ProSource Machinery will now offer Hydrema articulated dump trucks. The company will represent Hydrema throughout Colorado from its Platteville location. 

Chadwick-BaRoss buys J. F. McDermott

Chadwick-BaRoss has completed acquisition of waste-and waste-water-industries supplier J. F. McDermott. Chadwick-BaRoss now has nine locations in New England.


Yanmar announces new president, executives

JohnsonYanmarYanmar Compact Equipment and ASV Holdings brands have named Tate Johnson president, Lee Thole director of aftermarket and David Gannon as director of channel development. 

Johnson joined the company as commercial director last year, overseeing sales, national accounts, channel development and marketing. As president, he will further develop growth initiatives for the company as the two brands progress in a joint vision of Yanmar Compact Equipment North America. 

“As we continue to grow, we will seek to provide even more resources and support to our dealers and in turn, the end user customers,” says Johnson. “The addition of Lee and David is the logical next step.”

Thole’s responsibilities as aftermarket director will include strengthening post-sales support functions and aftermarket strategy. Gannon will work closely with the company’s dealer network, working to recruit new dealers and assist current dealers. 

Ritchie reaches $500 million mark with Marketplace-E

Ritchie Bros. says its Marketplace-E price-controlled option has seen sales of more than $500 million in the past 12 months.

The option includes “Buy Now” and “Make Offer” features. Ritchie says it’s driving buyers to the site through real-time demand data. As a result, items “are selling approximately 40% faster on Marketplace-E,” says Kari Taylor, chief revenue officer. Ritchie says more than 2,500 customers used the service to sell items, including Sunbelt Rentals.

“We now have access to an expanded footprint and tools to help us better manage how, when, where, and what price to sell our assets—because we have the flexibility of choosing the proper Richie Bros channels, using a Ritchie Bros. location, or remarketing directly by Sunbelt we are improving the efficiency of our disposition process as well as recovery on equipment sold,” says James Dennis, vice president of fleet management at Sunbelt.

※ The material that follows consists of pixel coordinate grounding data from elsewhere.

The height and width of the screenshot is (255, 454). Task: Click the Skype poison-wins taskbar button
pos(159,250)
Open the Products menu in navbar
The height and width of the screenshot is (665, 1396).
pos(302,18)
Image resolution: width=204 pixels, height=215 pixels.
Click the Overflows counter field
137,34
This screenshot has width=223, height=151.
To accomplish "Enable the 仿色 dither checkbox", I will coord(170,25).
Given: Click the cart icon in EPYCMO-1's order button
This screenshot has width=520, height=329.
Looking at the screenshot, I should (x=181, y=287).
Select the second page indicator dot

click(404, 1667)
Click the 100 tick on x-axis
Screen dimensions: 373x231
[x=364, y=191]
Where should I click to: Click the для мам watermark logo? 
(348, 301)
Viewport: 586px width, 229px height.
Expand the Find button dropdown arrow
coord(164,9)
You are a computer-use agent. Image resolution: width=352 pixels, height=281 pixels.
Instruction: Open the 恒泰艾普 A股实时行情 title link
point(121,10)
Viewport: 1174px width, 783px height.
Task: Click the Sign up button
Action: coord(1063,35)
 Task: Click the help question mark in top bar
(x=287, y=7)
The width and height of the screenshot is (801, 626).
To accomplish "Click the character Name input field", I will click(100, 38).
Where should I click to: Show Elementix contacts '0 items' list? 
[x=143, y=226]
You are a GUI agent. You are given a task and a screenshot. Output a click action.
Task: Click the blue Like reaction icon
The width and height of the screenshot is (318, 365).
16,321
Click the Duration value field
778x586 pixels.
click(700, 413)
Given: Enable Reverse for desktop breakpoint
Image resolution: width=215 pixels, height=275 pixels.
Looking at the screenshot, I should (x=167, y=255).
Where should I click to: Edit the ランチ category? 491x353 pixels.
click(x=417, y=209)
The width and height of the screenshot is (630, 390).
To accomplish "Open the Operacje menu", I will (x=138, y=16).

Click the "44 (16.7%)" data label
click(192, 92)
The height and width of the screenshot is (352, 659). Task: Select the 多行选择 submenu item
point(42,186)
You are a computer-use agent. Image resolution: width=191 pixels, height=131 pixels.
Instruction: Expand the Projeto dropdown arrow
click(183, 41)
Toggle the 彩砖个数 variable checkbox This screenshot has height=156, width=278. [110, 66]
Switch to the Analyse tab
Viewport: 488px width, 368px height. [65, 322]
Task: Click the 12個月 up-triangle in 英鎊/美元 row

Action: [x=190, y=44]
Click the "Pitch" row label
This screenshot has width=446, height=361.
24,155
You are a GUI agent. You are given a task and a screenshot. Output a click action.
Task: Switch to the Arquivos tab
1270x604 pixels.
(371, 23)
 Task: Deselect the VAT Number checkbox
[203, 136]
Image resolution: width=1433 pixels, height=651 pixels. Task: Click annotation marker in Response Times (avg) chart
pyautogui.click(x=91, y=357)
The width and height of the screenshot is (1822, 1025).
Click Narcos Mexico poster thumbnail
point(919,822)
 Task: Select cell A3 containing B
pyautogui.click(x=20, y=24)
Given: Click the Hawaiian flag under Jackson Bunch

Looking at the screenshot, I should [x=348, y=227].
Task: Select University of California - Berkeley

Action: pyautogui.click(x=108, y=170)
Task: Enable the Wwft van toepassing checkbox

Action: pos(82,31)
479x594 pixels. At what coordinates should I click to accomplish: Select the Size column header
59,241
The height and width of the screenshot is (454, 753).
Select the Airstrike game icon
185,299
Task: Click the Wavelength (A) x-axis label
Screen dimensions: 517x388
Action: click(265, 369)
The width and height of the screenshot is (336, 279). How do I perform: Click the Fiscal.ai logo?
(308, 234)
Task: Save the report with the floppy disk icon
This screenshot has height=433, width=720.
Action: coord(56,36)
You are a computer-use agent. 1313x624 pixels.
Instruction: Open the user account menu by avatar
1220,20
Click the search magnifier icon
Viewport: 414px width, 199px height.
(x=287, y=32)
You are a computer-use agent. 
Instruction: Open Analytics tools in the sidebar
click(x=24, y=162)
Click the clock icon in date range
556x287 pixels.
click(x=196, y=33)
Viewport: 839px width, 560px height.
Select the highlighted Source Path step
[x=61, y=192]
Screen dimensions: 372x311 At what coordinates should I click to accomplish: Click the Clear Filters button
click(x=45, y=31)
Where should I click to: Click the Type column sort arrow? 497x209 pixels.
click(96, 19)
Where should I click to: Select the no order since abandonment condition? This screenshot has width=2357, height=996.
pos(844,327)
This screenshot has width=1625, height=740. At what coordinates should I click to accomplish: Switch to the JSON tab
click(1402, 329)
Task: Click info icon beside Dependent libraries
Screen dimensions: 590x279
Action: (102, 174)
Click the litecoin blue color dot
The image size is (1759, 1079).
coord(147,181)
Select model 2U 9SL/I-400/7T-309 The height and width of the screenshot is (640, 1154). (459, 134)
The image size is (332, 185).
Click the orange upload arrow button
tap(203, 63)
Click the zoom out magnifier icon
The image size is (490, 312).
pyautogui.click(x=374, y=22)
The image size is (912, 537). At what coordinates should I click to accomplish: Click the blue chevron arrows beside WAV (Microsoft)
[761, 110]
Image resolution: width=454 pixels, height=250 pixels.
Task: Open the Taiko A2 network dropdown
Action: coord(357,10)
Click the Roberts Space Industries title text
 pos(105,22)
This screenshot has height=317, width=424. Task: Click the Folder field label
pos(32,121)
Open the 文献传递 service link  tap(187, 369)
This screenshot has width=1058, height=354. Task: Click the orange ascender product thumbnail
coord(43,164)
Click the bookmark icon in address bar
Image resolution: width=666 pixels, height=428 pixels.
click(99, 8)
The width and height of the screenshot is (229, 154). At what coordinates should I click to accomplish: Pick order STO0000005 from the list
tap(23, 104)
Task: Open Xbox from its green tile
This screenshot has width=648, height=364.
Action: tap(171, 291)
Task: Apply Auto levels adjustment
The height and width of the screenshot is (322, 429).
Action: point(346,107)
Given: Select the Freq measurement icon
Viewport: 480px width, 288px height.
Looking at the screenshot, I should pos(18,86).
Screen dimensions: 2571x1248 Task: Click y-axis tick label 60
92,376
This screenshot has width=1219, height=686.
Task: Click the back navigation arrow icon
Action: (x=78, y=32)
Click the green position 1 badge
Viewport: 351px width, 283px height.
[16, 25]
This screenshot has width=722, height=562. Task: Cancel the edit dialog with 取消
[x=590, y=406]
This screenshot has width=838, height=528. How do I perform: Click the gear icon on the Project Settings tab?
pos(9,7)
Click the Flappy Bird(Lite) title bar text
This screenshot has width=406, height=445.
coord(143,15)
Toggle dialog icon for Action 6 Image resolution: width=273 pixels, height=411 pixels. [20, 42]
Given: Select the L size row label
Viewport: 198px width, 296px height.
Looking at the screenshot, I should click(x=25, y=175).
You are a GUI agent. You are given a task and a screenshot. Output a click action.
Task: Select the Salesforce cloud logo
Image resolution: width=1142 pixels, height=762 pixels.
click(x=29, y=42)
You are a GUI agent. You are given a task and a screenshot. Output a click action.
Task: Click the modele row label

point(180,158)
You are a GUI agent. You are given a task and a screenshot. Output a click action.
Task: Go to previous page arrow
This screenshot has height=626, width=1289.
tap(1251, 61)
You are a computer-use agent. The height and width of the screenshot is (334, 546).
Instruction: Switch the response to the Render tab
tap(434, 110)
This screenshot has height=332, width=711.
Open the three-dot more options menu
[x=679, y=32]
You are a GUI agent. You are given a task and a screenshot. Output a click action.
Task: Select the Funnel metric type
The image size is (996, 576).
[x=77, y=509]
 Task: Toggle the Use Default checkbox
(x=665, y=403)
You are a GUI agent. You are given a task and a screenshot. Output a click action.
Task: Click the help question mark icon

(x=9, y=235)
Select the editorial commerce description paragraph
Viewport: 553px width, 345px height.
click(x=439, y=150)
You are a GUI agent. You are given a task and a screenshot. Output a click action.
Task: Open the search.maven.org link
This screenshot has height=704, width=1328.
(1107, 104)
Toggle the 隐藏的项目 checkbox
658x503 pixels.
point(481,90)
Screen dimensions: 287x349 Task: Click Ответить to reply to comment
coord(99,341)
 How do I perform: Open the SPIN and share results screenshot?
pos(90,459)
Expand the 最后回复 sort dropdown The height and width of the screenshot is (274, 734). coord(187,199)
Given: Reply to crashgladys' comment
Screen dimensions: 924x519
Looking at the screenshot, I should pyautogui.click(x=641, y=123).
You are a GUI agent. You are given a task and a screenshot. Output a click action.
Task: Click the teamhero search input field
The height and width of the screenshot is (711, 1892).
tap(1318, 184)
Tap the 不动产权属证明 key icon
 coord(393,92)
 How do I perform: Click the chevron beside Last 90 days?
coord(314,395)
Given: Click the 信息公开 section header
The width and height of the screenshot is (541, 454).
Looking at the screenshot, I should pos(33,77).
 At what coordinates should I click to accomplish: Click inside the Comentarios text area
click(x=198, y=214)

Sheppard joins Machinery Advisors

Luke Sheppard of Sheppard & Company Consulting has joined the Machinery Advisors Consortium. George Russell, MAC co-founder, says Sheppard “will complement the other MAC Advisors with his experience in construction and forestry equipment, his leadership insights revealed in his first book, and his demonstrated results driving success in the key parts and service departments of a large CE dealership.”

Equipment confidence index drops in September

The Equipment Leasing & Finance Foundation’s monthly confidence index dropped from 66.6 in August to 60.5 in September. The index is a qualitative assessment of prevailing business conditions and future expectations as reported by key executives in the equipment finance sector. 

When asked to assess their business conditions over the next four months, 17.9% of executives responding said they believe business conditions will improve over the next four months, down from 35.7% in August. Another 71.4% believe business conditions will remain the same over the next four months, up from 64.3% the previous month; 10.7% believe business conditions will worsen, up from none in August.

Executive respondents cited several factors leading to increased uncertainty, including the Delta Covid-19 variant and the inability to fulfill demand because of labor shortages and supply chain shortages.

Woods Equipment names dealer channel director

Woods Equipment has named Darwin “Dag” Parsell to its newly created director of dealer sales channel position. Parsell, previously regional sales manager, will manage sales activities within the North American Woods Ag and Turf dealer organization. 

Magni opens Houston-area office
Magni America 545x271

Magni Group says it will use its new facility in Pasadena, Texas, as its main logistics hub for the distribution of spare parts and machines. The facility is in addition to the company’s current U.S. headquarters in New Jersey, which also serves as a parts and machine distribution facility. Magni has also announced plans to start work on a new headquarters in the first quarter of 2022.